──────── 所给材料
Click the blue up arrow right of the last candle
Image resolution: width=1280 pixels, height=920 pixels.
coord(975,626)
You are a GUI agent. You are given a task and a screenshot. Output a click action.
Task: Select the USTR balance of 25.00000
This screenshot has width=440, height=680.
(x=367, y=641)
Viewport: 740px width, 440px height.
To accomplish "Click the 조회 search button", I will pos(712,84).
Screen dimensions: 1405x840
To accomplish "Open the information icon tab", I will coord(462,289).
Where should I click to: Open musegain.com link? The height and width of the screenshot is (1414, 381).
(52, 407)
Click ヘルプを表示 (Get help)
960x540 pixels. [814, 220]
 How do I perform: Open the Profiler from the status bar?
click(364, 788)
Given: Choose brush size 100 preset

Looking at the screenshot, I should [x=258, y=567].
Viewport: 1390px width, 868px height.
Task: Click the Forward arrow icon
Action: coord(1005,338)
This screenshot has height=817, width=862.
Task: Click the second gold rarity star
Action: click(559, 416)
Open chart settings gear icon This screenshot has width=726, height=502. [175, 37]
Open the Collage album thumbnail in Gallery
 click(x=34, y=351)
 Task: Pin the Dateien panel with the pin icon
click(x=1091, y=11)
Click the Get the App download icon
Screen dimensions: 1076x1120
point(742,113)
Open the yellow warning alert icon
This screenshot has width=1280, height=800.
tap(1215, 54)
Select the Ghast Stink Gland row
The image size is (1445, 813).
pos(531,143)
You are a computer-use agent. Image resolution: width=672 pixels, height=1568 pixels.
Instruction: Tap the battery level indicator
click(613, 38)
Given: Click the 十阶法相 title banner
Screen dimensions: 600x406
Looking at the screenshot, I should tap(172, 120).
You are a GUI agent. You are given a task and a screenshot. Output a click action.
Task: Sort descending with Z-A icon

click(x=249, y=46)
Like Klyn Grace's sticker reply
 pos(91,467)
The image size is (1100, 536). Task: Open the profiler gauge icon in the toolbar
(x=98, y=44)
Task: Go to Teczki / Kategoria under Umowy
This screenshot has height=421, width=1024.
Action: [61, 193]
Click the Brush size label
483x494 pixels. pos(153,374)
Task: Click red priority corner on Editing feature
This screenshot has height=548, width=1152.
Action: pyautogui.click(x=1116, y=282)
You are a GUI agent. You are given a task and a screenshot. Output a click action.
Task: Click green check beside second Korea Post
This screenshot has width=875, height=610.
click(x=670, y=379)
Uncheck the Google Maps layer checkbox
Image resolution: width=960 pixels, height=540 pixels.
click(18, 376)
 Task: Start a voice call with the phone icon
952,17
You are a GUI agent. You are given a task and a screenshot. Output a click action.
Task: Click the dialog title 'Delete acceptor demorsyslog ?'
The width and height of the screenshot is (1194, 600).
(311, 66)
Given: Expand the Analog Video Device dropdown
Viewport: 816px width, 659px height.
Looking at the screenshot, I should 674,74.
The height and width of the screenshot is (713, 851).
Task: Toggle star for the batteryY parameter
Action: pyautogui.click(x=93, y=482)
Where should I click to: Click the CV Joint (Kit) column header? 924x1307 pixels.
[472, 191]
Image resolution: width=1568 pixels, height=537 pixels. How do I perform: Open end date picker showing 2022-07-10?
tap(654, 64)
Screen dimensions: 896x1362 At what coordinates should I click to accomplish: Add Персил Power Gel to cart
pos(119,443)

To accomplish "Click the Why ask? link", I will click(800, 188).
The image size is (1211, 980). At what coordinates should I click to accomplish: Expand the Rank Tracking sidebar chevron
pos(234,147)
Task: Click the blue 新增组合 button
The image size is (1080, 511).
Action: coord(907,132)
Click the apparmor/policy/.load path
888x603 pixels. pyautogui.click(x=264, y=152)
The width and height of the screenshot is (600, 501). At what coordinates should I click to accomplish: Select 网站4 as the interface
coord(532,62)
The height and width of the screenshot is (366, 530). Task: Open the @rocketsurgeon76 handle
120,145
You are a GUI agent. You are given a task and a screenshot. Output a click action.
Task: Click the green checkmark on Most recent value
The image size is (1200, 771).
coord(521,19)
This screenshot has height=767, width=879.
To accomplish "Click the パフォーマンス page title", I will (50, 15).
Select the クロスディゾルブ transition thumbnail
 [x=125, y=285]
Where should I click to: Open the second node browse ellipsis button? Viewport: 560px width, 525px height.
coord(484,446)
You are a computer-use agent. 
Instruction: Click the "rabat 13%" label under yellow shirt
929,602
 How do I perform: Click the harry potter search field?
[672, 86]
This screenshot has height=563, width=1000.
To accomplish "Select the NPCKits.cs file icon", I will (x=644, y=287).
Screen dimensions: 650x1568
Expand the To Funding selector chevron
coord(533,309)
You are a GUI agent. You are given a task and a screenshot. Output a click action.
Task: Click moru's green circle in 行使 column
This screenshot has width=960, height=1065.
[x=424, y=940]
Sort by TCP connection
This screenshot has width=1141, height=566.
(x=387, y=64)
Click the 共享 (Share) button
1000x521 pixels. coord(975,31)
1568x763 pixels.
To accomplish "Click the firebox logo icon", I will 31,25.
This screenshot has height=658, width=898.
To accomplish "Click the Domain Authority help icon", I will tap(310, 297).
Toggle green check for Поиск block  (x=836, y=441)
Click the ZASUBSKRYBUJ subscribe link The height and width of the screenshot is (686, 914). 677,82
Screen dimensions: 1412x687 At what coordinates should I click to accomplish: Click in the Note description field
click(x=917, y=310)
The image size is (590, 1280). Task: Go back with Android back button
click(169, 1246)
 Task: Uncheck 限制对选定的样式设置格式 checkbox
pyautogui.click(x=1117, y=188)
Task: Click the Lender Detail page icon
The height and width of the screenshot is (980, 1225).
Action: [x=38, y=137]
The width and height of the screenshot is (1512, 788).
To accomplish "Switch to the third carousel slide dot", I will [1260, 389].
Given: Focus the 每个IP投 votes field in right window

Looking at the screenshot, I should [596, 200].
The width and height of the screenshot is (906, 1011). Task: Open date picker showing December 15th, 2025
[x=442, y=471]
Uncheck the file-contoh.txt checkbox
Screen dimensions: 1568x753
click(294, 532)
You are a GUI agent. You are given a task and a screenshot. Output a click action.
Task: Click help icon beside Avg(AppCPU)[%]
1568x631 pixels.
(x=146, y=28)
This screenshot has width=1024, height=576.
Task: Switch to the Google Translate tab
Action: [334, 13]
────────────────
### 任务要求
将上方材料逐行原样抄写一遍，不得改动任何字符。

### 本题解答
Click the blue up arrow right of the last candle
Image resolution: width=1280 pixels, height=920 pixels.
coord(975,626)
You are a GUI agent. You are given a task and a screenshot. Output a click action.
Task: Select the USTR balance of 25.00000
This screenshot has width=440, height=680.
(x=367, y=641)
Viewport: 740px width, 440px height.
To accomplish "Click the 조회 search button", I will pos(712,84).
Screen dimensions: 1405x840
To accomplish "Open the information icon tab", I will coord(462,289).
Where should I click to: Open musegain.com link? The height and width of the screenshot is (1414, 381).
(52, 407)
Click ヘルプを表示 (Get help)
960x540 pixels. [814, 220]
 How do I perform: Open the Profiler from the status bar?
click(364, 788)
Given: Choose brush size 100 preset

Looking at the screenshot, I should [x=258, y=567].
Viewport: 1390px width, 868px height.
Task: Click the Forward arrow icon
Action: coord(1005,338)
This screenshot has height=817, width=862.
Task: Click the second gold rarity star
Action: click(559, 416)
Open chart settings gear icon This screenshot has width=726, height=502. [175, 37]
Open the Collage album thumbnail in Gallery
 click(x=34, y=351)
 Task: Pin the Dateien panel with the pin icon
click(x=1091, y=11)
Click the Get the App download icon
Screen dimensions: 1076x1120
point(742,113)
Open the yellow warning alert icon
This screenshot has width=1280, height=800.
tap(1215, 54)
Select the Ghast Stink Gland row
The image size is (1445, 813).
pos(531,143)
You are a computer-use agent. Image resolution: width=672 pixels, height=1568 pixels.
Instruction: Tap the battery level indicator
click(613, 38)
Given: Click the 十阶法相 title banner
Screen dimensions: 600x406
Looking at the screenshot, I should tap(172, 120).
You are a GUI agent. You are given a task and a screenshot. Output a click action.
Task: Sort descending with Z-A icon

click(x=249, y=46)
Like Klyn Grace's sticker reply
 pos(91,467)
The image size is (1100, 536). Task: Open the profiler gauge icon in the toolbar
(x=98, y=44)
Task: Go to Teczki / Kategoria under Umowy
This screenshot has height=421, width=1024.
Action: [61, 193]
Click the Brush size label
483x494 pixels. pos(153,374)
Task: Click red priority corner on Editing feature
This screenshot has height=548, width=1152.
Action: pyautogui.click(x=1116, y=282)
You are a GUI agent. You are given a task and a screenshot. Output a click action.
Task: Click green check beside second Korea Post
This screenshot has width=875, height=610.
click(x=670, y=379)
Uncheck the Google Maps layer checkbox
Image resolution: width=960 pixels, height=540 pixels.
click(18, 376)
 Task: Start a voice call with the phone icon
952,17
You are a GUI agent. You are given a task and a screenshot. Output a click action.
Task: Click the dialog title 'Delete acceptor demorsyslog ?'
The width and height of the screenshot is (1194, 600).
(311, 66)
Given: Expand the Analog Video Device dropdown
Viewport: 816px width, 659px height.
Looking at the screenshot, I should 674,74.
The height and width of the screenshot is (713, 851).
Task: Toggle star for the batteryY parameter
Action: pyautogui.click(x=93, y=482)
Where should I click to: Click the CV Joint (Kit) column header? 924x1307 pixels.
[472, 191]
Image resolution: width=1568 pixels, height=537 pixels. How do I perform: Open end date picker showing 2022-07-10?
tap(654, 64)
Screen dimensions: 896x1362 At what coordinates should I click to accomplish: Add Персил Power Gel to cart
pos(119,443)

To accomplish "Click the Why ask? link", I will click(800, 188).
The image size is (1211, 980). At what coordinates should I click to accomplish: Expand the Rank Tracking sidebar chevron
pos(234,147)
Task: Click the blue 新增组合 button
The image size is (1080, 511).
Action: coord(907,132)
Click the apparmor/policy/.load path
888x603 pixels. pyautogui.click(x=264, y=152)
The width and height of the screenshot is (600, 501). At what coordinates should I click to accomplish: Select 网站4 as the interface
coord(532,62)
The height and width of the screenshot is (366, 530). Task: Open the @rocketsurgeon76 handle
120,145
You are a GUI agent. You are given a task and a screenshot. Output a click action.
Task: Click the green checkmark on Most recent value
The image size is (1200, 771).
coord(521,19)
This screenshot has height=767, width=879.
To accomplish "Click the パフォーマンス page title", I will (50, 15).
Select the クロスディゾルブ transition thumbnail
 [x=125, y=285]
Where should I click to: Open the second node browse ellipsis button? Viewport: 560px width, 525px height.
coord(484,446)
You are a computer-use agent. 
Instruction: Click the "rabat 13%" label under yellow shirt
929,602
 How do I perform: Click the harry potter search field?
[672, 86]
This screenshot has height=563, width=1000.
To accomplish "Select the NPCKits.cs file icon", I will (x=644, y=287).
Screen dimensions: 650x1568
Expand the To Funding selector chevron
coord(533,309)
You are a GUI agent. You are given a task and a screenshot. Output a click action.
Task: Click moru's green circle in 行使 column
This screenshot has width=960, height=1065.
[x=424, y=940]
Sort by TCP connection
This screenshot has width=1141, height=566.
(x=387, y=64)
Click the 共享 (Share) button
1000x521 pixels. coord(975,31)
1568x763 pixels.
To accomplish "Click the firebox logo icon", I will 31,25.
This screenshot has height=658, width=898.
To accomplish "Click the Domain Authority help icon", I will tap(310, 297).
Toggle green check for Поиск block  (x=836, y=441)
Click the ZASUBSKRYBUJ subscribe link The height and width of the screenshot is (686, 914). 677,82
Screen dimensions: 1412x687 At what coordinates should I click to accomplish: Click in the Note description field
click(x=917, y=310)
The image size is (590, 1280). Task: Go back with Android back button
click(169, 1246)
 Task: Uncheck 限制对选定的样式设置格式 checkbox
pyautogui.click(x=1117, y=188)
Task: Click the Lender Detail page icon
The height and width of the screenshot is (980, 1225).
Action: [x=38, y=137]
The width and height of the screenshot is (1512, 788).
To accomplish "Switch to the third carousel slide dot", I will [1260, 389].
Given: Focus the 每个IP投 votes field in right window

Looking at the screenshot, I should [596, 200].
The width and height of the screenshot is (906, 1011). Task: Open date picker showing December 15th, 2025
[x=442, y=471]
Uncheck the file-contoh.txt checkbox
Screen dimensions: 1568x753
click(294, 532)
You are a GUI agent. You are given a task and a screenshot. Output a click action.
Task: Click help icon beside Avg(AppCPU)[%]
1568x631 pixels.
(x=146, y=28)
This screenshot has width=1024, height=576.
Task: Switch to the Google Translate tab
Action: [334, 13]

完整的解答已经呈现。